John 20:30-31 & John 1:1-4 by Robert Dean
Duration:1 hr 10 mins 29 secs

Introduction
John 20:30, 31 & John 1:1-4
John Lesson #002
May 17, 1998
www.deanbibleministries.org

John 20:30 NASB "Therefore many other signs Jesus also performed in the presence of the disciples, which are not written in this book; [31] but these have been written so that you may believe that Jesus is the Christ, the Son of God; and that believing you may have life in His name." This tells us right away that John's approach was to look at everything that Jesus had done and then to select certain things to wrote about. What was it that governed his selection? What was it that determined what he would put in the Gospel and what not? When we look at verse 31 it says "these things," and what we have here is the neuter plural of the near demonstrative tauta [tauta] which refers to these things. What things is he talking about? The things that he mentions in verse 30: "many other signs." So the correct translation of verse 31 would be: "But these signs have been written…" So this book revolves around certain signs that Jesus has performed as part of His ministry that are the calling cards of who he is as the Messiah. How do we know that Jesus is who He claimed to be? One reason is because of what He did; He performed the acts of deity, the acts that only God could perform.

There are seven signs listed in the Gospel of John and this roughly will be the outline of the Gospel

1)  He changes the water into wine at the bridal feast in Cana in Galilee, 2:1-11. This is the first of the signs that Jesus did.

2)  The healing of the official's son in Capernaum, 4:46-54.

3)  He heals the cripple at the pool of Bethesda in Jerusalem, 5:1-18.

4)  He feeds the five thousand near the Sea of Galilee, 6:5-14.

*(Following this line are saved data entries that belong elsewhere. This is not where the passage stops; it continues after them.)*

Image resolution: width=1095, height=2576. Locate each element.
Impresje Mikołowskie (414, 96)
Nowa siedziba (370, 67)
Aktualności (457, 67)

5)  He walks on the water, 6:15-21.

6)  He heals a blind man, 9:1-7.

7)  He resuscitates Lazarus from the dead, 11:1-45.

He says here that these signs have been  written for a purpose: that you  might believe something. First of all, that Jesus is the Messiah. The signs demonstrate something about Jesus of Nazareth: that he is not merely a man but that he is who he claimed to be, the Messiah promised in the Old testament, the Son of God. He is fully God, undiminished deity united with true humanity in one person forever. That is what we call the hypostatic union. Secondly, that believing we might have life through His name. That is not merely eternal life, life without end, because even the unbeliever has eternal life in a way. His soul never disintegrates, it never stops existing; it continues to exist forever and ever in a place of eternal punishment in the lake of fire.

We need to start by asking the question: What is faith?

1)  Definition: There are four different way people know things, epistemology—how do you know what you know? a) Rationalism: the idea that to come to know truth it all starts in the mind; b) Empiricism: this has as its starting point the sense—seeing, hearing, touching, smelling. The basic assumption is that you can trust the senses and that the mind is basically empty and you have to start from sense data; c) Mysticism: like rationalism, this starts in the mind, but its basic principle is intuitive. Instead of being logical it is irrational: "I just know this is true because it feels right." In fact, logic is the enemy. The fancy name that this has been given today is postmodernism; d) Faith: trust in someone or something else, another authority. Faith is basically a non-meritorious system of knowledge based on confidence in the authority and veracity of another. Faith is also based on knowledge, it has as its object knowledge, and is rational because it is reasonable, and it is logical. Therefore, if you are in mysticism which operates on a, irrational modus operandi then that is going to be at odds and antagonistic to any other system that operates on logic or reason as a means of arriving at truth. The starting point is not the human mind alone, not human senses, as Christians it is the revelation of God. So we start with divine revelation and then we develop and understand it through the use of our minds, our intellect, and we develop thoughts from it based upon the right use of reason or logic. Perception by faith is always non-meritorious. The faith itself has no merit, the person who exercises faith has not merit; faith gains all of its merit from its object. Therefore what does faith mean? Faith means to trust, to rely on, to have confidence in, to believe something is true, to accept something to be true. Faith does not mean to submit to, to invite Jesus into your heart, to feel; all of these have to do with emotion or something that is not related to the basic meaning of the word.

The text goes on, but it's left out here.